An Overview Of Alzheimers
Alzheimers disease is a disease of the brain and not a mental illness. It is a medical condition which as such, responds to medication and non-medicated approaches to relieving the symptoms and even stalling the progression of Alzheimer’s disease.
Alzheimers disease disease can act differently in different patients. Some experience a slow progression of the disease and others may watch as their loved ones goes rapidly through the stages of the disease, seemingly changing right before their eyes.
The same treatments for Alzheimers disease may not always have the same result or work for the same amount of time for different people.
Often in the very early stages of the disease a person will say that they have senility, or that “old age is setting in”. The truth is that Alzheimer’s is not a normal state of aging.
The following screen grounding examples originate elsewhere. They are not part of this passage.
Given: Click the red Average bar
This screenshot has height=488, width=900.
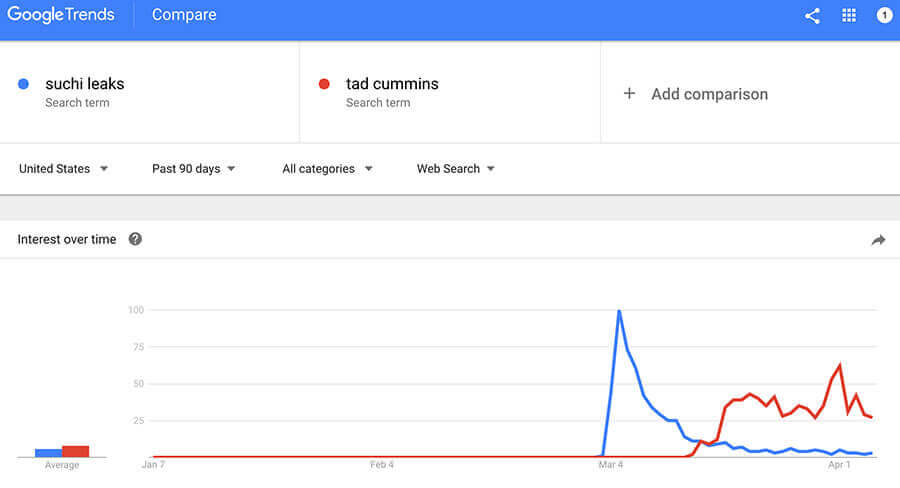Looking at the screenshot, I should point(76,451).
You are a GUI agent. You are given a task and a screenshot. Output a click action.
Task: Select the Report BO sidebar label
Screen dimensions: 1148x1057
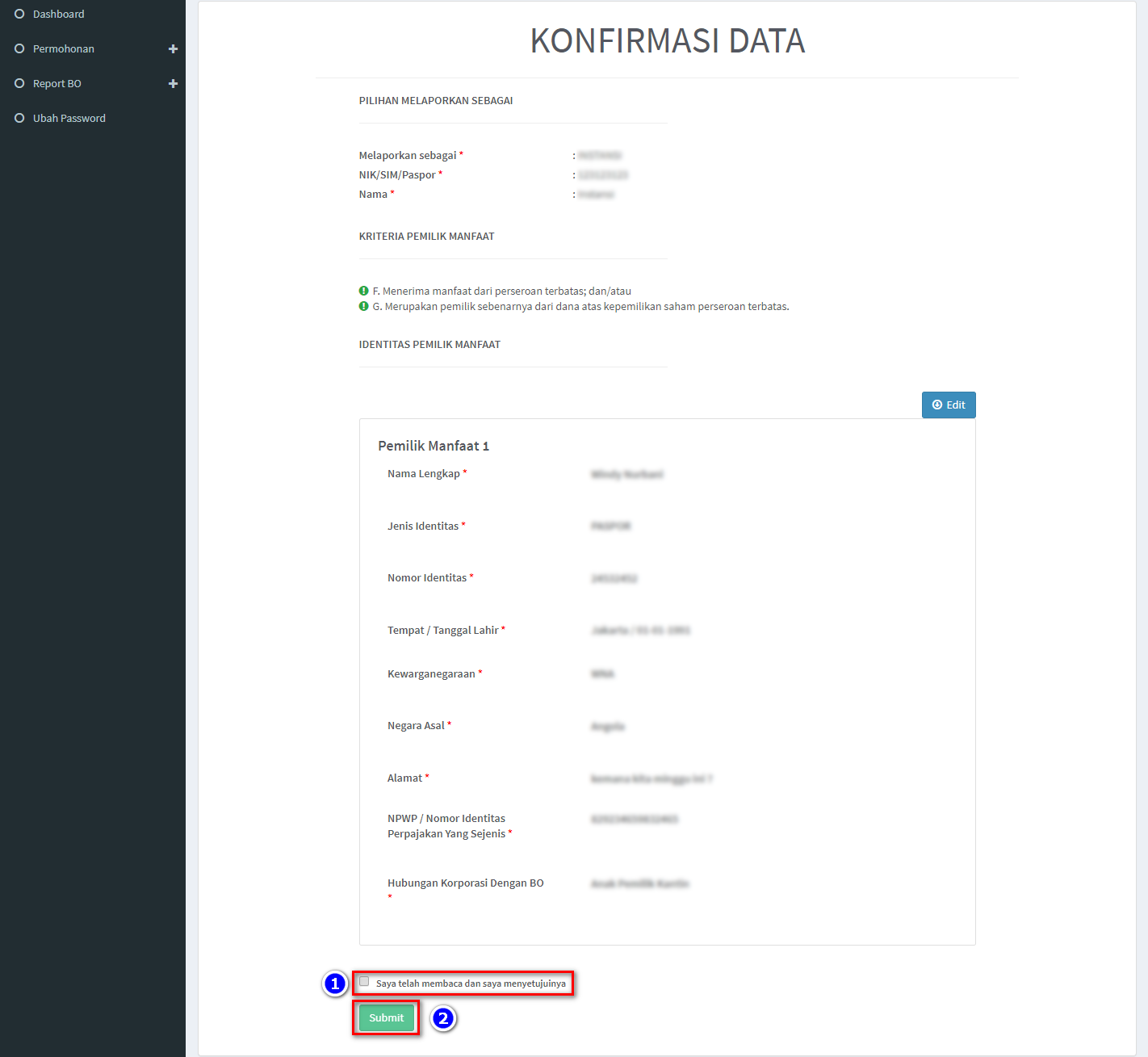(x=57, y=83)
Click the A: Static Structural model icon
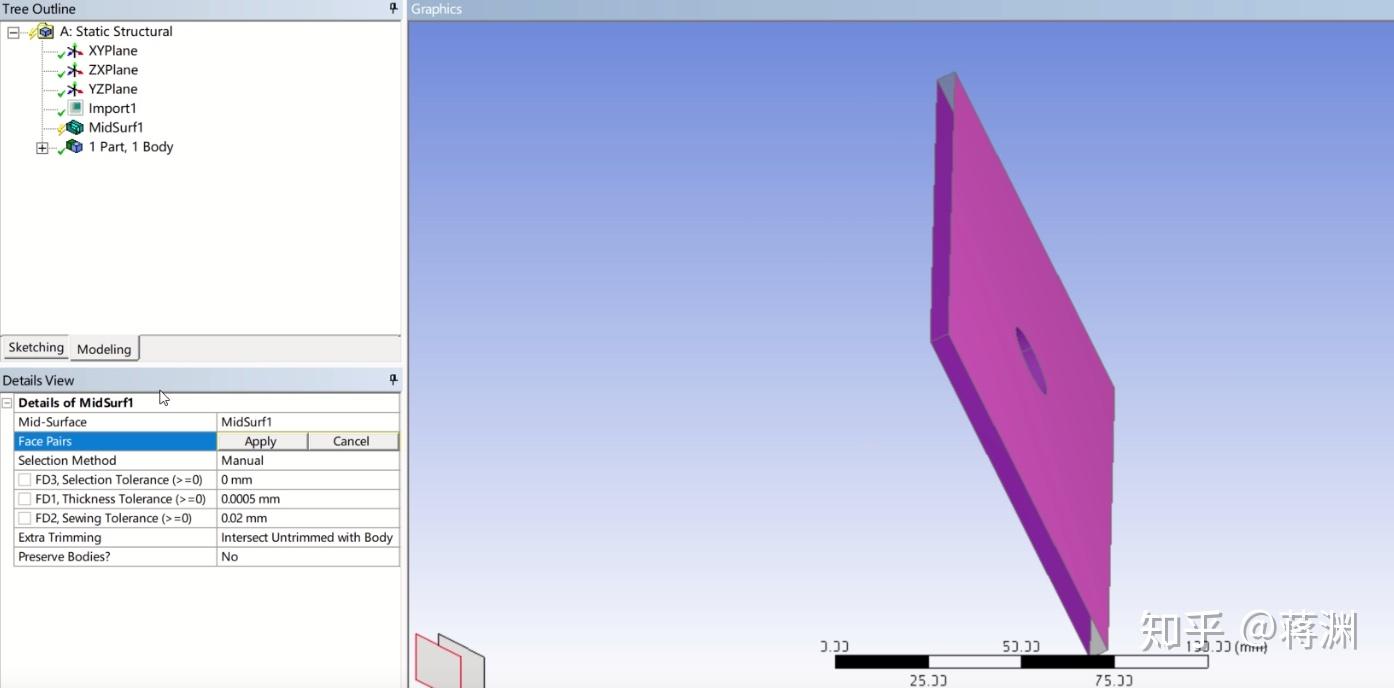Viewport: 1394px width, 688px height. (x=46, y=31)
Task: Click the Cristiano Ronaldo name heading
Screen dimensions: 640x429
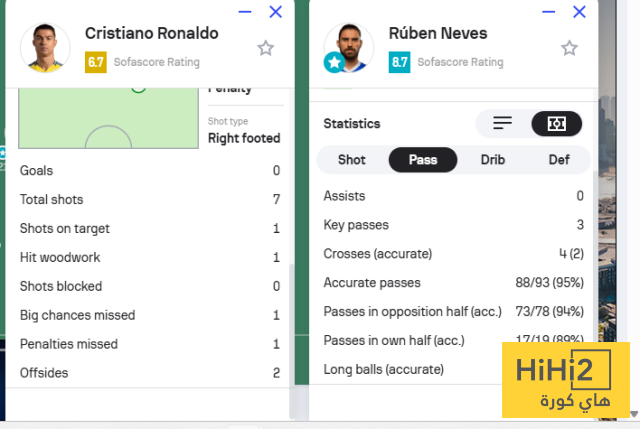Action: (151, 33)
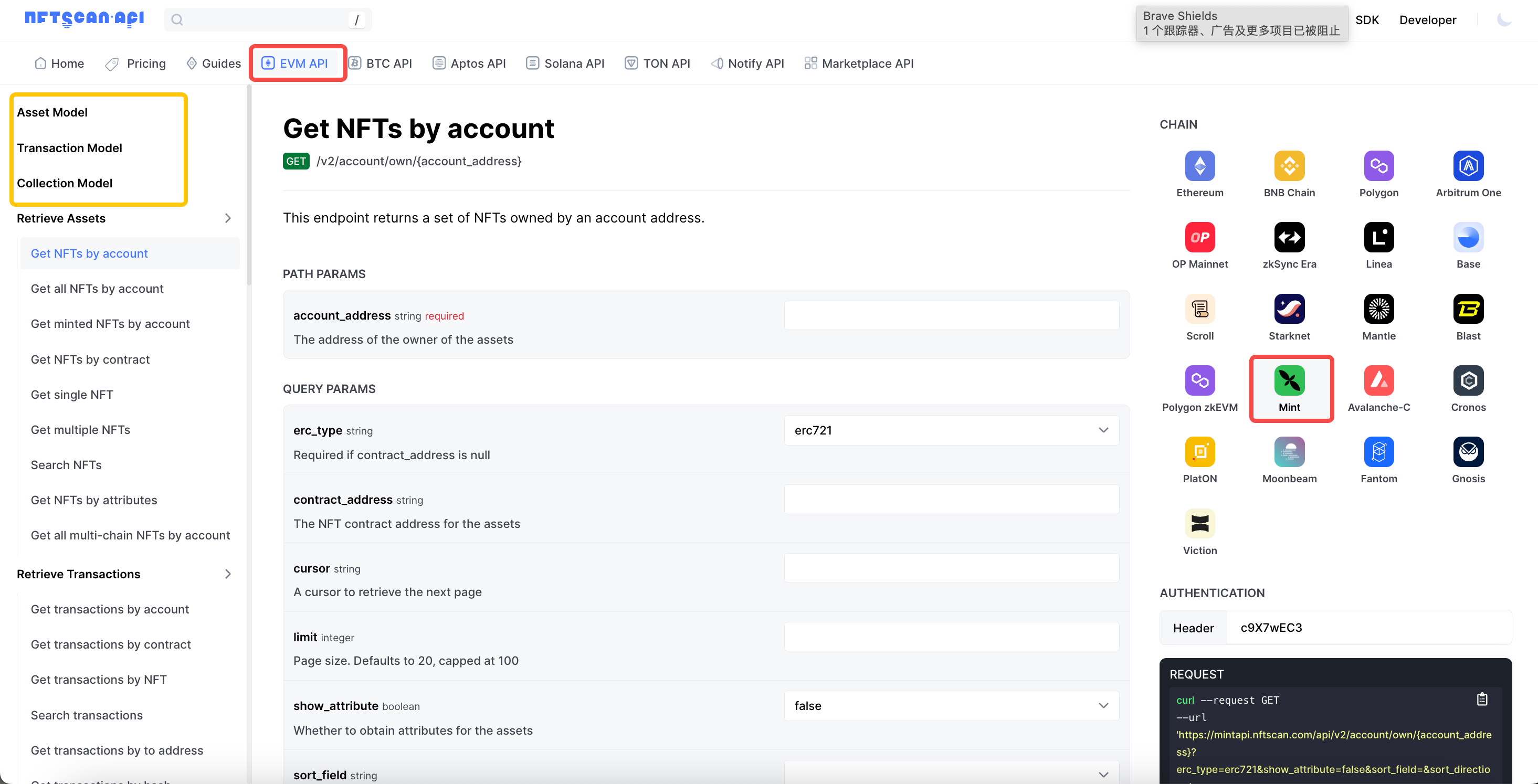Collapse the Retrieve Assets section

[x=227, y=218]
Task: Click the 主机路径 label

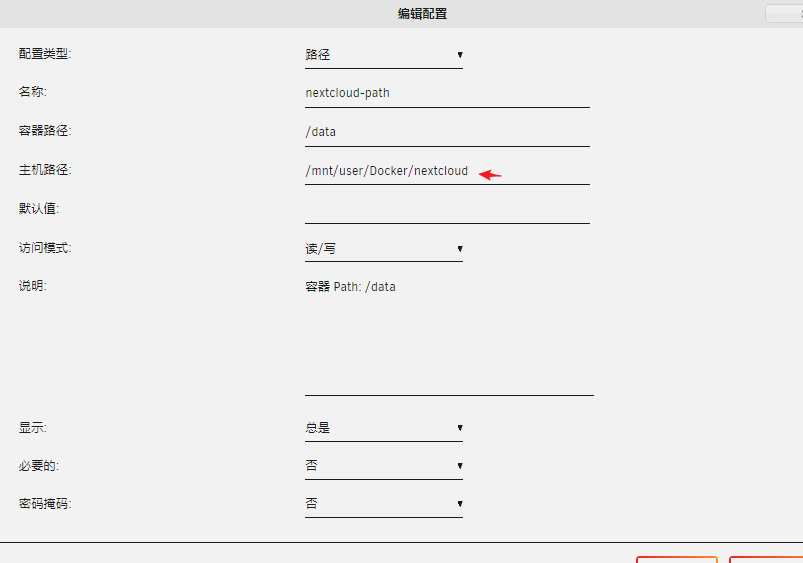Action: 45,170
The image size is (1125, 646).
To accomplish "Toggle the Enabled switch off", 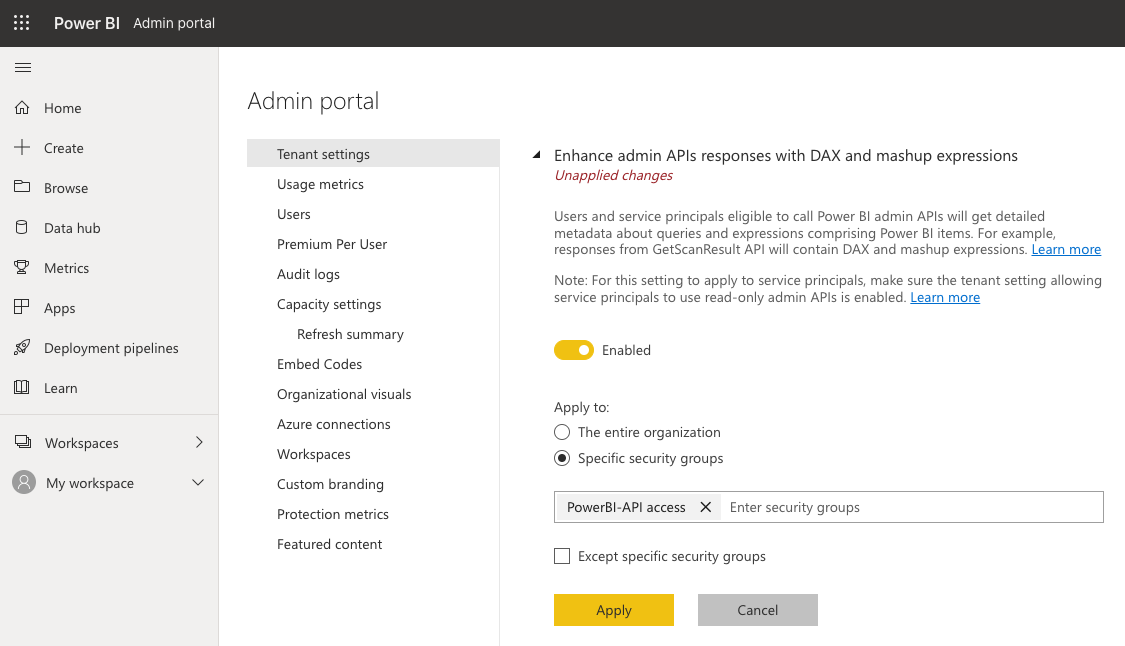I will [x=574, y=350].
It is a disease that although it occurs more often in those who are older than 80 years of age the typical onset of early Alzheimers disease is age 65, which at today’s standards is not all that old. Rarely someone under 65 will develop early stage Alzheimer’s.
To make life easier for the Alzheimer’s disease patient in the early or middle stages of the disease break up tasks into smaller steps so that the entire task will not seem quite as overwhelming to them.
There are several medications and approaches to treating Alzheimer’s disease that may be discussed when you are a loved one is facing the prognosis of Alzheimer’s disease. One thing you will be told is that there is no cure for the disease currently.